Mervin Jijika, Jonathan J. Ruiz-Ramie, Kenneth S. Anderson, Daniel R. Greene. Augusta University, Augusta, GA.

BACKGROUND: Recent advancements have enabled technology to be more accessible to the public. Gaming systems, specifically, have been developed to become more immersive to the user, which has led to lower levels of daily physical activity. Virtual reality has positioned itself not only to be used as a gaming system, but also as a form of exercise. PURPOSE: To compare the physiological responses of a virtual reality exercise bout to that of traditional aerobic exercise. METHODS: Participants [N= 14, 7 females; age (M ± SD); 27.1 ± 7.7 yrs; BMI (M ± SD); 27.3 ± 5.9] completed two exercise bouts; a virtual reality boxing session (VR) and a moderate-intensity cardio exercise session (MICE). During VR, participants completed 6 bouts of exercise (3 min each) with 30 sec rest between and were instructed to complete the workout without any other manipulation. Throughout MICE, heart rate (HR) and rating of perceived exertion (RPE) were monitored, and adjustments were made to speed and/or grade to maintain moderate intensity. Each session had a total time of 30 minutes, with 5-minute warm-ups and 5-minute cool-downs. HR and Kcal data were collected via Polar HR monitoring device. HR and RPE were collected before (Pre), every 3 minutes during, and immediately after (Post0) each condition.

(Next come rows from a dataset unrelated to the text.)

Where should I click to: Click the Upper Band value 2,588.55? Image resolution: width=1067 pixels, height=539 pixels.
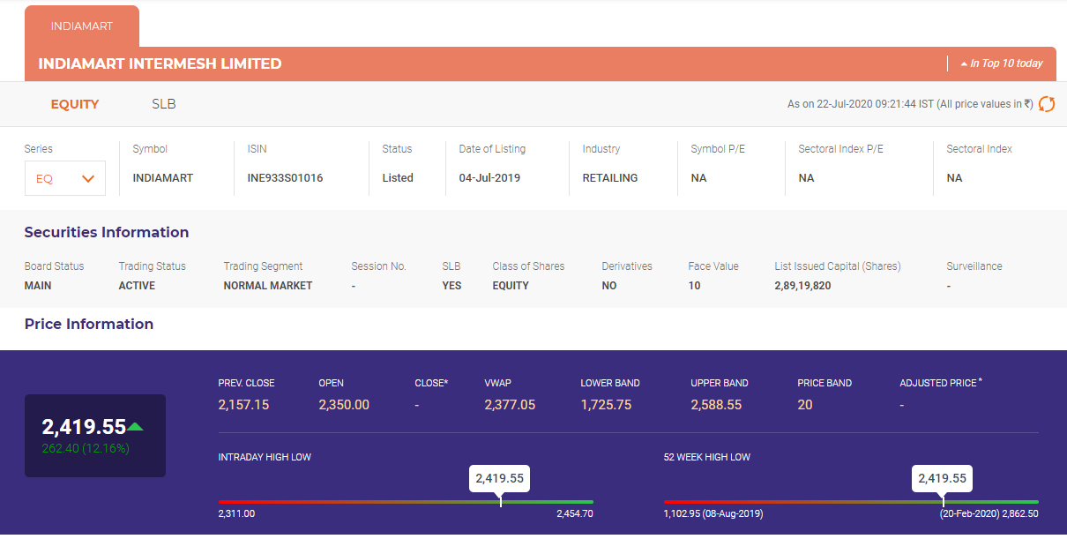tap(716, 405)
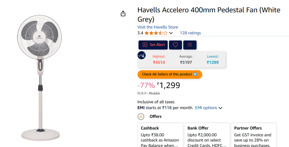The image size is (289, 147).
Task: Check All Sellers of this product
Action: 170,74
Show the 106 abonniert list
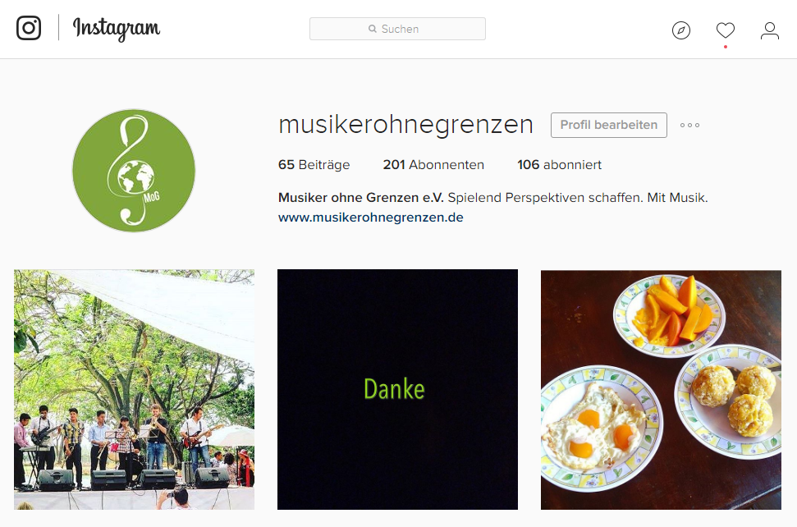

RESULTS: Both exercise conditions resulted in elevated RPE and HR during exercise. RPE and HR were significantly increased immediately after the warm-up and remained elevated for the duration of exercise in both conditions [all P’s < .001]. Further, the average RPE during VR was significantly greater relative to RPE during MICE [P = .04; Cohen’s d = 0.49]. However, average HR during exercise was not different between conditions [P = .09]. Finally, an estimation of Kcal’s indicated that participants burned significantly more energy during VR relative to MICE [Mdiff ± SD); 101.0 ± 19.9; P < .001; Cohen’s d = 1.83]. CONCLUSION: Both exercise conditions resulted in significantly elevated RPE and HR. While RPE was significantly greater during VR, that is most likely due to RPE being collected after each boxing bout and not accounting for the 30 rest. HR data did account for this and was not different between condition. Interestingly, Kcal estimates were significantly greater during VR. Overall, the results emphasize the physiological aspects of VR exercise and provide evidence to use VR as an alternative to cardio based workouts.